Le nuove commesse acquisite da Leonardo, con ricadute produttive sugli stabilimenti di Foggia e Grottaglie, rappresentano un’importante occasione di sviluppo per l’industria aerospaziale e per l’economia della Capitanata. L’aumento delle attività nel sito foggiano, impegnato nella realizzazione di componenti del Boeing 787 Dreamliner e di altri programmi strategici, potrebbe infatti tradursi in nuove opportunità occupazionali e di crescita per le imprese dell’indotto.
A sottolinearlo è il presidente di Confindustria Foggia, Potito Salatto, che evidenzia il ruolo strategico dello stabilimento foggiano nel panorama manifatturiero nazionale.
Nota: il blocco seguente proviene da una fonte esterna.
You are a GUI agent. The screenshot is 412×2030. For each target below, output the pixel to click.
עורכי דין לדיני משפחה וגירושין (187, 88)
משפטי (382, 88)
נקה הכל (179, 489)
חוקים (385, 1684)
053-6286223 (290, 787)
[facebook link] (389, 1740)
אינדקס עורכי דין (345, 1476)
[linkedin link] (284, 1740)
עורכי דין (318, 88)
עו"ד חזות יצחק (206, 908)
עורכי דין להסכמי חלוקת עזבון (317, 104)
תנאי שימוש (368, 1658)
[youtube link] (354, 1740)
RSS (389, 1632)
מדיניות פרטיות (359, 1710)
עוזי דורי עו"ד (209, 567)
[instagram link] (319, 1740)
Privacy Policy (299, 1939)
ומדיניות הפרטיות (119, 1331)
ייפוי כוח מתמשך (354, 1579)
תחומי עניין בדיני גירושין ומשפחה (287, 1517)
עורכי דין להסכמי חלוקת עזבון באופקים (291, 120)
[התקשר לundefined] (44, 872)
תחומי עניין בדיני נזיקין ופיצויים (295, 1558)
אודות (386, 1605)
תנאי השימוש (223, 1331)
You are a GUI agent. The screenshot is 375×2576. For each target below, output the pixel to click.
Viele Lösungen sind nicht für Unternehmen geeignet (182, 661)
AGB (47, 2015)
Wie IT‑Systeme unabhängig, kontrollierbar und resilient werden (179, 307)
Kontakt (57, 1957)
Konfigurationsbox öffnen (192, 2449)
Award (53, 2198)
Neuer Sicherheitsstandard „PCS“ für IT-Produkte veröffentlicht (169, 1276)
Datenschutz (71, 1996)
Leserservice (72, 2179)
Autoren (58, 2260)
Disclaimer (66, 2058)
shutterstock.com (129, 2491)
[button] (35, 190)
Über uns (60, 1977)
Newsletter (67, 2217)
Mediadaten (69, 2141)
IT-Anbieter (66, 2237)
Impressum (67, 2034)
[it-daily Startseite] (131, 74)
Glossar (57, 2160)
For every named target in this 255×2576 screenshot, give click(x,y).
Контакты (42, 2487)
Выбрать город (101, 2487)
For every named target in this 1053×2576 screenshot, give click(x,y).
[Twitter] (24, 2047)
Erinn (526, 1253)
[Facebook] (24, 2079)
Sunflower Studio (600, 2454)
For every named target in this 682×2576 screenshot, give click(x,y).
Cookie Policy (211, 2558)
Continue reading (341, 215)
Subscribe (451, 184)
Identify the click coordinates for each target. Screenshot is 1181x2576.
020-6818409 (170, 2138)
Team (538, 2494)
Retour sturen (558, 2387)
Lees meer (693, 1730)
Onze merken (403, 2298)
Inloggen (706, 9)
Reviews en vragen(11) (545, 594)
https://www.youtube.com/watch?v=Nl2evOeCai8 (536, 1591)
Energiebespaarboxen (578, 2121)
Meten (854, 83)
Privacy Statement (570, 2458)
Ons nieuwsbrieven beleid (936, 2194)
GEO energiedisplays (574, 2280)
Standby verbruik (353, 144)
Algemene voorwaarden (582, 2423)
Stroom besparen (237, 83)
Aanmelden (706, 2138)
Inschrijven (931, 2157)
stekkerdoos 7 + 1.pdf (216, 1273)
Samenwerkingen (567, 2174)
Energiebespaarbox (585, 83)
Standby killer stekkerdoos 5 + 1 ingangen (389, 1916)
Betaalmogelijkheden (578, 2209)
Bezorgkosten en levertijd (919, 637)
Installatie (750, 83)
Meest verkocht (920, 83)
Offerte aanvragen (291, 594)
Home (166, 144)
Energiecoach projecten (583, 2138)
“L’affermazione di Leonardo sui mercati internazionali è motivo di soddisfazione per tutto il nostro territorio. Lo stabilimento di Foggia rappresenta una delle eccellenze manifatturiere della provincia e dimostra come la Capitanata sia in grado di competere nelle produzioni a più alto contenuto tecnologico. Ogni nuova commessa significa lavoro, innovazione e possibilità di crescita per decine di aziende che operano lungo la filiera, di cui molte appartenenti al sistema Confindustria.”
Accanto agli aspetti positivi, Salatto richiama però l’attenzione sulle criticità infrastrutturali che interessano le aree industriali della provincia, facendo riferimento anche alle problematiche evidenziate dal presidente del Consorzio ASI, Agostino De Paolis, che ha segnalato la mancanza di approvvigionamento idrico nell’agglomerato di San Severo e l’obsolescenza delle reti elettriche nella zona industriale dell’Incoronata.
“Non possiamo permetterci che aziende chiamate a competere sui mercati globali debbano fare i conti con servizi essenziali non sempre adeguati. Le nuove opportunità offerte da Leonardo rischiano di essere ridimensionate se non accompagniamo la crescita produttiva con un deciso piano di ammodernamento delle infrastrutture delle aree ASI.”
Secondo Confindustria Foggia, è indispensabile accelerare gli interventi su reti idriche ed elettriche, viabilità, digitalizzazione e servizi alle imprese, così da rendere gli insediamenti industriali più competitivi e attrattivi per nuovi investimenti.
“Oggi abbiamo davanti un’occasione straordinaria. La presenza di un campione nazionale come Leonardo può diventare il motore di uno sviluppo più ampio per tutto il comparto manifatturiero della Capitanata. Ma perché ciò avvenga è indispensabile che Istituzioni locali, Consorzio ASI, Regione e Governo lavorino insieme per rimuovere le criticità che le imprese denunciano da tempo.”